This is part one of a fascinating story about two British adventurers who in 2019 followed a route which consisted of a 900 mile paddle and 400 miles walk in the footsteps of a piece of shameful American history.
Although it is a story and a piece of history we in Europe know nothing about, it has similarities to some of our own shameful activities which also took place in the 1830’s.
Ian Finch and Jamie Barnes traced the Trail of Tears and crossed from East United States to the West Mississippi over some of the harshest lands and dangerous waterways in the world.
The weather wasn’t kind to them however as the story unfolds you will see that they at least were prepared and aware of their choices, whereas the original American Indians, in particular the Cherokee, were forcefully repatriated at gunpoint in the harshest of winters.
Of the estimated 100,000 indigenous people forced from their homes during that period, which is sometimes known as the removal era, some 15,000 died during the journey west.
Trail of Tears, in U.S. history, the forced relocation during the 1830s of Eastern Woodlands Indians of the Southeast region of the United States (including Cherokee, Creek, Chickasaw, Choctaw, and Seminole, among other nations) to Indian Territory west of the Mississippi River.
Held in miserable internment camps for days or weeks before their journeys began, many became ill, and most were very poorly equipped for the arduous trip.

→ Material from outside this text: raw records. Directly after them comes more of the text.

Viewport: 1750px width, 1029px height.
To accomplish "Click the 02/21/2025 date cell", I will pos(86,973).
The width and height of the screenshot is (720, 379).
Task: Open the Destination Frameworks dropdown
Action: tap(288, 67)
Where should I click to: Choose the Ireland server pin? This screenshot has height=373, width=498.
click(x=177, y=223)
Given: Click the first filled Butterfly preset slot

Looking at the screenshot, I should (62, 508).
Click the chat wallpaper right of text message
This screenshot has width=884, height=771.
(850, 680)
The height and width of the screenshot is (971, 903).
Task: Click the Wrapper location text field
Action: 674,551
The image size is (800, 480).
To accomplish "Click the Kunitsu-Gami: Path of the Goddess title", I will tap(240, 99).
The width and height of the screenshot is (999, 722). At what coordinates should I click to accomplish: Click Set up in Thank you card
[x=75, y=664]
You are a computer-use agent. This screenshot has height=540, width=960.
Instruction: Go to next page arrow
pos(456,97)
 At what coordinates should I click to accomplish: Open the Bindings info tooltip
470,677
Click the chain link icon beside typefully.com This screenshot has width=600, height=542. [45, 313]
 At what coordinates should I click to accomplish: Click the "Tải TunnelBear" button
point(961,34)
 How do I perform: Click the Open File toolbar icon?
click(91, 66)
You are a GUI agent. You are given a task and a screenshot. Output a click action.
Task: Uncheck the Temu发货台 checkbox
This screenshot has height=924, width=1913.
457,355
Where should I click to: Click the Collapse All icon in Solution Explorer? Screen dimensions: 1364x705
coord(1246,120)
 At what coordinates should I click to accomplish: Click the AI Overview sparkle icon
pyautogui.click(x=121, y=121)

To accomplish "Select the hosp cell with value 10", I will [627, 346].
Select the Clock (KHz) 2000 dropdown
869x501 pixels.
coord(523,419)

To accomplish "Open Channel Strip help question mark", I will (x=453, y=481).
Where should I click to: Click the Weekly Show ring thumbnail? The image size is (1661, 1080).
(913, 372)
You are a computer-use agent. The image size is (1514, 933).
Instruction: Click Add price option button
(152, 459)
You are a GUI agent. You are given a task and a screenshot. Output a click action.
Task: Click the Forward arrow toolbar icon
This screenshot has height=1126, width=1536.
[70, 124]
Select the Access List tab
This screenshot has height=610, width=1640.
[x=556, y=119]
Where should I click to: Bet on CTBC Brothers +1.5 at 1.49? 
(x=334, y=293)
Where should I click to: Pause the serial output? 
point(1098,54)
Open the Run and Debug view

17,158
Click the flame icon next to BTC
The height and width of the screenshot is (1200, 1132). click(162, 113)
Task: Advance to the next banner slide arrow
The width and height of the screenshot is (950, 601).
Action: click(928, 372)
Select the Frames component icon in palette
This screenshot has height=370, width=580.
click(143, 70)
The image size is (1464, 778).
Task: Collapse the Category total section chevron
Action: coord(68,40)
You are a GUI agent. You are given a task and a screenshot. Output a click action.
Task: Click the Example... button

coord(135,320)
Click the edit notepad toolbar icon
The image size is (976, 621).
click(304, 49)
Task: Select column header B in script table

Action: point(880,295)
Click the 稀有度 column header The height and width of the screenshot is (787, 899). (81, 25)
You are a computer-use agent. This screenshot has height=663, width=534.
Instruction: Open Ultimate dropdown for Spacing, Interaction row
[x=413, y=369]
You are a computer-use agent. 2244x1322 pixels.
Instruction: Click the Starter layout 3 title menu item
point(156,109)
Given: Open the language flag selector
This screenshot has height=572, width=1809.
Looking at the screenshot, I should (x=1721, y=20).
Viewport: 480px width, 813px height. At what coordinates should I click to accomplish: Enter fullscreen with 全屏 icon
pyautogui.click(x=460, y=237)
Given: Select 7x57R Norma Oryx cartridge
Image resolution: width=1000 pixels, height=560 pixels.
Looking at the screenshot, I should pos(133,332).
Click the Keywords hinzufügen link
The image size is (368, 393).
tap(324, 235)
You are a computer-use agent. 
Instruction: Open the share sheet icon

Those who took the river route were loaded onto boats in which they traveled parts of the Tennessee, Ohio, Mississippi, and Arkansas rivers, eventually arriving at Fort Gibson in Indian Territory.
Not until then did the survivors receive much-needed food and supplies. Perhaps 4,000 of the estimated 15,000 Cherokee died on the journey, while some 1,000 avoided internment and built communities in North Carolina.